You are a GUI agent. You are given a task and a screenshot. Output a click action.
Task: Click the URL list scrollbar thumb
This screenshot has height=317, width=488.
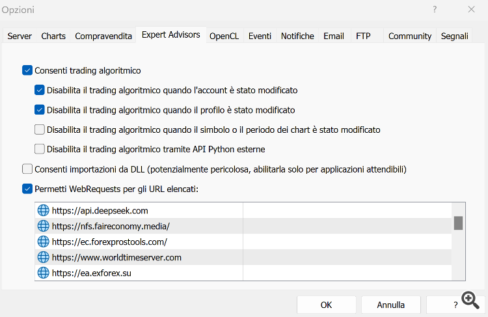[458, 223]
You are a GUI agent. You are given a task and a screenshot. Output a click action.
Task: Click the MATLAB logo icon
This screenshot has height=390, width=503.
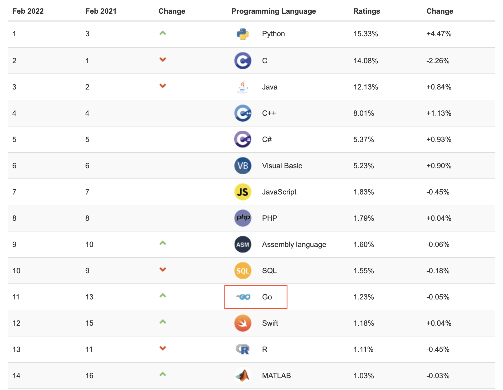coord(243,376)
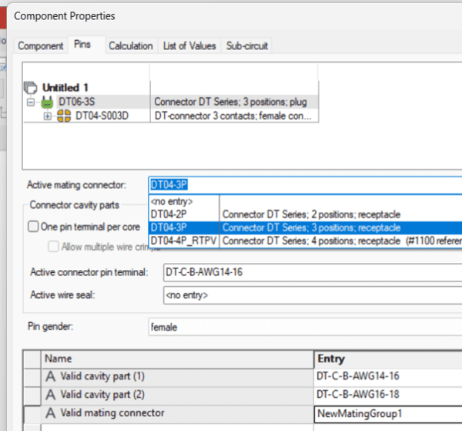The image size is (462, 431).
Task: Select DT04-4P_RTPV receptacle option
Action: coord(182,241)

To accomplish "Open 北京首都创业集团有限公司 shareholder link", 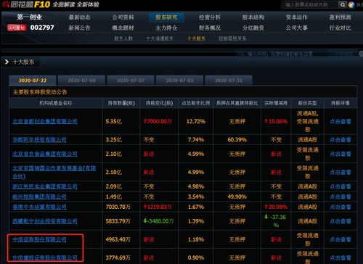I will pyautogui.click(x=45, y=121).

» **EXERCISE DESCRIPTION**: Filter the data above down to the lines that contain the word "screenshot". Case counts, and each matching line should be copied in full.

» **EXERCISE RESULT**:
You are a GUI agent. You are given a task and a screenshot. Output a click action.
This screenshot has height=317, width=488.
You are a GUI agent. You are given a task and a screenshot. Output a click action.
This screenshot has height=390, width=503.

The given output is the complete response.